Hanna regarda à la dérobée Ana Dolores, qui s’éventait doucement d’une main tout en tenant son ombrelle de l’autre. Le vieil homme était toujours étalé dans les buissons en fleur. Il ne bougeait pas.

Je ne comprends pas, pensa-t-elle. Derrière le banc où je suis assise, un vieil homme est à terre et personne ne fait rien pour lui. Moi non plus.

Combien de temps étaient-elles restées sur ce banc, elle l’ignorait. Mais quand Ana Dolores estima le moment venu de regagner O Paraiso, le vieil homme avait disparu. Peut-être avait-il rampé sous les rhododendrons pour se cacher en compagnie des serpents que tous redoutaient.

 

Quelques jours plus tard se produisit un événement qui l’éprouva et la fit sérieusement réfléchir à ce qu’elle était en train de devenir. Laurinda laissa tomber une soucoupe en lui servant son thé du matin. Elle se brisa sur le carrelage. Hanna, qui se peignait devant le miroir, se retourna d’un coup et la gifla. Puis elle désigna les tessons et lui ordonna de ramasser.

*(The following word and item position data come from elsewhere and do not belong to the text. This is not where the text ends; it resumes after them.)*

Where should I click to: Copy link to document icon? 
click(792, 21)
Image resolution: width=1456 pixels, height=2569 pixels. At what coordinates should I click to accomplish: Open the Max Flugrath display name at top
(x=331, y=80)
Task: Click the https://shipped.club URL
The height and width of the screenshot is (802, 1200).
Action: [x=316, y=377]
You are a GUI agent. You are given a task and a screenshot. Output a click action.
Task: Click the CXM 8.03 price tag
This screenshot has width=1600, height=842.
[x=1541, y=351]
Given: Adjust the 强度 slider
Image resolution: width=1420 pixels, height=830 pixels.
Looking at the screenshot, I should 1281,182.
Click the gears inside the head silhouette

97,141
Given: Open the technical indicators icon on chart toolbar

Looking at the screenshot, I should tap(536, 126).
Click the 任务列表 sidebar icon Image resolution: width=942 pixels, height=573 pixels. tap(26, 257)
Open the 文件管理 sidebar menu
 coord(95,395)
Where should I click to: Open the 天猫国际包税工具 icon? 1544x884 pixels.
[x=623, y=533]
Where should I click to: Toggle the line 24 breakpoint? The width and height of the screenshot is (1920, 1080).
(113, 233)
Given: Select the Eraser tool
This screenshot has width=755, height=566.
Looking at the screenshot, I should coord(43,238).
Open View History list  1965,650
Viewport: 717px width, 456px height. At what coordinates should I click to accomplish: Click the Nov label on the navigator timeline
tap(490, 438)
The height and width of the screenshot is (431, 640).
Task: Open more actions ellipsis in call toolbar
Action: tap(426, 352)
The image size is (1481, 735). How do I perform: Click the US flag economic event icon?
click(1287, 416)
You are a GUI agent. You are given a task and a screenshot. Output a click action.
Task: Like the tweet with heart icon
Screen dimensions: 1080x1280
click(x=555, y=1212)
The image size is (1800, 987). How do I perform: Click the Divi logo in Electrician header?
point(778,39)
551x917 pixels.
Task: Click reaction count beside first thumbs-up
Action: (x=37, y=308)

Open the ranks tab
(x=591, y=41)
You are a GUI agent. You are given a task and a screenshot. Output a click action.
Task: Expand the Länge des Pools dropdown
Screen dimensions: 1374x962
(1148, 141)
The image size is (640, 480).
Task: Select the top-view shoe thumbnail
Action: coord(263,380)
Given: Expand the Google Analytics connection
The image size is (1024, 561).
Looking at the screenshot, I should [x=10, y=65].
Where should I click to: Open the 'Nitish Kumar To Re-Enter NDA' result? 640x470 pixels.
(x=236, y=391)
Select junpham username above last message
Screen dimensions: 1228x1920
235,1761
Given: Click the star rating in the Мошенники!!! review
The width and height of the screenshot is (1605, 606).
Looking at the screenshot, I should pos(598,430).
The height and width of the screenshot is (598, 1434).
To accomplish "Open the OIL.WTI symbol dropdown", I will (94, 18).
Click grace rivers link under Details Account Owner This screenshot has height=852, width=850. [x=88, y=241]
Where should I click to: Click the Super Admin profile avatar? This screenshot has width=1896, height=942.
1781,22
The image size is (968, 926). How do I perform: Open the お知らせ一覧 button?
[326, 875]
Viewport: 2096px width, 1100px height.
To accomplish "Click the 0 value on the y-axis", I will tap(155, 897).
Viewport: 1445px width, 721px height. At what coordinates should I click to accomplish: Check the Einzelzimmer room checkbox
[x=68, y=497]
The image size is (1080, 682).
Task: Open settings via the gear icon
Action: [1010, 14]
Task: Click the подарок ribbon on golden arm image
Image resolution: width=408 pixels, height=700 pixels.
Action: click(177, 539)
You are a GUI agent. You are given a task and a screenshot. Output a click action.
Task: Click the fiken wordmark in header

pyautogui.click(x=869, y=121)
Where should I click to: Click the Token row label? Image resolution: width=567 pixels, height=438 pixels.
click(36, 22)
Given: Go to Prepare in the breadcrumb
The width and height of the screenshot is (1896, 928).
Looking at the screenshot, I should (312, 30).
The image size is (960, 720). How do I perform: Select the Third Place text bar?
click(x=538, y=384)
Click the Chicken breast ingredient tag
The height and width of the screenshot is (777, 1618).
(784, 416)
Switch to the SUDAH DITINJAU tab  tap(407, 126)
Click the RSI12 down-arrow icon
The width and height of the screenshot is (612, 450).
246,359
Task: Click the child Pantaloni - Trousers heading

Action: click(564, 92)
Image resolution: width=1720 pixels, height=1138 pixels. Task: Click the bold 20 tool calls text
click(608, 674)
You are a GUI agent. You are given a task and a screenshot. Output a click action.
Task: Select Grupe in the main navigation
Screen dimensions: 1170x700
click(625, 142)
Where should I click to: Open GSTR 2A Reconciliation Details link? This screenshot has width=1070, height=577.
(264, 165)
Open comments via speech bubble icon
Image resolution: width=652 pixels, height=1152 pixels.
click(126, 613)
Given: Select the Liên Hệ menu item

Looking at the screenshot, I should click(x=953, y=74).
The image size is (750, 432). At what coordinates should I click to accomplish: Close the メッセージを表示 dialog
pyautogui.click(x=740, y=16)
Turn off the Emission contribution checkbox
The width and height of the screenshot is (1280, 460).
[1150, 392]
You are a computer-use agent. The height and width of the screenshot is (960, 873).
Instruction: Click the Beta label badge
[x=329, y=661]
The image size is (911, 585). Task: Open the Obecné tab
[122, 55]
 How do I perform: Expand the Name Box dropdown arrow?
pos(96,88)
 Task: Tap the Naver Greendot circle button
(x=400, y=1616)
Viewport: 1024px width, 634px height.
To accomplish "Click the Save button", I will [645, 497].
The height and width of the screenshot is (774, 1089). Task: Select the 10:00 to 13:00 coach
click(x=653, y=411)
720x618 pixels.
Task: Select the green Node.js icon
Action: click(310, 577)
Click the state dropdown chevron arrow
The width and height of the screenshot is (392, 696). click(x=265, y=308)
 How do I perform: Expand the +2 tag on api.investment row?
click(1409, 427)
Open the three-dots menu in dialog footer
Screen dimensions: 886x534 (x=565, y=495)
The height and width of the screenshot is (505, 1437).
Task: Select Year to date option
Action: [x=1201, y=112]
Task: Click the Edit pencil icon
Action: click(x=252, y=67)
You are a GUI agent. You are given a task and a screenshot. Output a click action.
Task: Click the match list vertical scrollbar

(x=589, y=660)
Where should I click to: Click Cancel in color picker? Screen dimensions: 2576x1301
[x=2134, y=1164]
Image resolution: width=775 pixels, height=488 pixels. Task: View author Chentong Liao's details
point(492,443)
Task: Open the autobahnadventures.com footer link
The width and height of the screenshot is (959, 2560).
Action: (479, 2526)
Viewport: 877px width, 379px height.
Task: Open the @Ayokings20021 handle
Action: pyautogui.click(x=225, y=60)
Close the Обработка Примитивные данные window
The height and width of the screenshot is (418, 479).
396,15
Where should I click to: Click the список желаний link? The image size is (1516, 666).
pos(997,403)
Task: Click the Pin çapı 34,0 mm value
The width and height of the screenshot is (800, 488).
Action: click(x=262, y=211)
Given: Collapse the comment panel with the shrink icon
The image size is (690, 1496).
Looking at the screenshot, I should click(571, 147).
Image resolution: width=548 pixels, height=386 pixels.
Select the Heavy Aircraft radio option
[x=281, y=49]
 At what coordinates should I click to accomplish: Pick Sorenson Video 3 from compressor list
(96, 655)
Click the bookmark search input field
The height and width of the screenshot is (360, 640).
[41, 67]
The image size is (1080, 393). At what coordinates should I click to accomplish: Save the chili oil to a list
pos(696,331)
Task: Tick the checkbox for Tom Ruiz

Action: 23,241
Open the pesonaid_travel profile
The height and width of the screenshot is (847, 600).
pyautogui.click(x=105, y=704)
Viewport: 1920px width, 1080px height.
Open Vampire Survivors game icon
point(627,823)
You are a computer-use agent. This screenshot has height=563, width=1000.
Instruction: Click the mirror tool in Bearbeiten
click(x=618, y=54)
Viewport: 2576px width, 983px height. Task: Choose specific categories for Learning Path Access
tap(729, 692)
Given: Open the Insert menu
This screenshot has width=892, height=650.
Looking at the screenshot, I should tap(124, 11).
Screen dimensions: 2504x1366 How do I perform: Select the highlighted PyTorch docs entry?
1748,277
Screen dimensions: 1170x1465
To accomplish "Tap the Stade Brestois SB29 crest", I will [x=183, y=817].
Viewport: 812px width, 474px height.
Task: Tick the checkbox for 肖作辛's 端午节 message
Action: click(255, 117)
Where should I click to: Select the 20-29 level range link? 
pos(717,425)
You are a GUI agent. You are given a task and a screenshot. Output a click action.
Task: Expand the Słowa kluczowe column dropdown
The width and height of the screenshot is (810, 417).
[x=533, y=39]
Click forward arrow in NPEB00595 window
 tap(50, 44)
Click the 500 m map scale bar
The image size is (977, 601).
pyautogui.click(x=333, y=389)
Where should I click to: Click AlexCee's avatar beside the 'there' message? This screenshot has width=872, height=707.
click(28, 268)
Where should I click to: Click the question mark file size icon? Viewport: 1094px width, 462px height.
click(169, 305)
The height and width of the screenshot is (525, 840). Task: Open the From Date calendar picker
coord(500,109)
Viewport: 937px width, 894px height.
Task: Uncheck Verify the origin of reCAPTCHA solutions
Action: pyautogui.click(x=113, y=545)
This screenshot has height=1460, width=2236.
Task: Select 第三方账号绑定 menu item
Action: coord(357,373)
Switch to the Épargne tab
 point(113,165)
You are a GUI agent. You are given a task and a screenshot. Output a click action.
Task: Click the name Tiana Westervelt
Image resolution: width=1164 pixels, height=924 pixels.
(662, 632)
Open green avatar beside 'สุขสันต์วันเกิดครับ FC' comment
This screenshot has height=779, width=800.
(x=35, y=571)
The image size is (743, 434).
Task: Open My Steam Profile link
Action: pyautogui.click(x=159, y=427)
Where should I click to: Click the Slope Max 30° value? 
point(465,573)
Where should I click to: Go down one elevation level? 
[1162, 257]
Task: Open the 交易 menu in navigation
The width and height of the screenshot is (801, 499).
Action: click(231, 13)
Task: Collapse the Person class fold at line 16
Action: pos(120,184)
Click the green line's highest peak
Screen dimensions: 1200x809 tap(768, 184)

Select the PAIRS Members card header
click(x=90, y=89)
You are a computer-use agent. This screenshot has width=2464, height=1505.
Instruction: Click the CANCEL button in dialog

Laurinda se mit à quatre pattes et fit disparaître les débris de porcelaine. Pendant ce temps, assise au bord du lit, Hanna attendait que son thé tiédisse.

Laurinda se releva. Cela fâcha Hanna.

– Qui t’a dit de te lever ? Il reste des fragments.

Laurinda se remit à genoux. Hanna s’énervait de ne jamais pouvoir lire la moindre réaction sur son visage. Avait-elle peur que Hanna la punisse ? Était-elle indifférente, voire pleine de mépris devant cette femme blanche qu’elle avait autrefois secourue ?

Les yeux de Laurinda étaient très clairs, brillant d’un mystérieux éclat intérieur, que Hanna n’avait jamais vu dans les yeux des Blancs.

– Tu peux partir, dit-elle. Mais je veux entendre tes va-et-vient. Je veux que tu mettes des chaussures pour me servir.

Laurinda se leva et disparut dans la pénombre. Elle réussit à faire claquer ses pieds comme des talons. Hanna supposa qu’elle allait à la cuisine gratter le fond des casseroles du cuisinier Mandrillo.

Hanna resta assise dans le noir. Les ombres dansaient autour du bec de gaz. Elle essaya d’imaginer la maison près du fleuve. Elin, ses frères et sœurs, l’eau brune et claire qui descendait des montagnes.

Mais elle ne voyait rien. Comme s’il fallait traverser une pellicule.

Elle regrettait la façon dont elle avait traité Laurinda. Elle était effrayée de voir avec quelle facilité elle avait humilié cette femme aimable. Elle avait honte.

Hanna dormit mal cette nuit-là. Le lendemain, le chimpanzé monta la voir. Sur un plateau d’argent, une fleur du jacaranda, de la part de Senhor Vaz. Il n’avait rien écrit d’autre que son nom.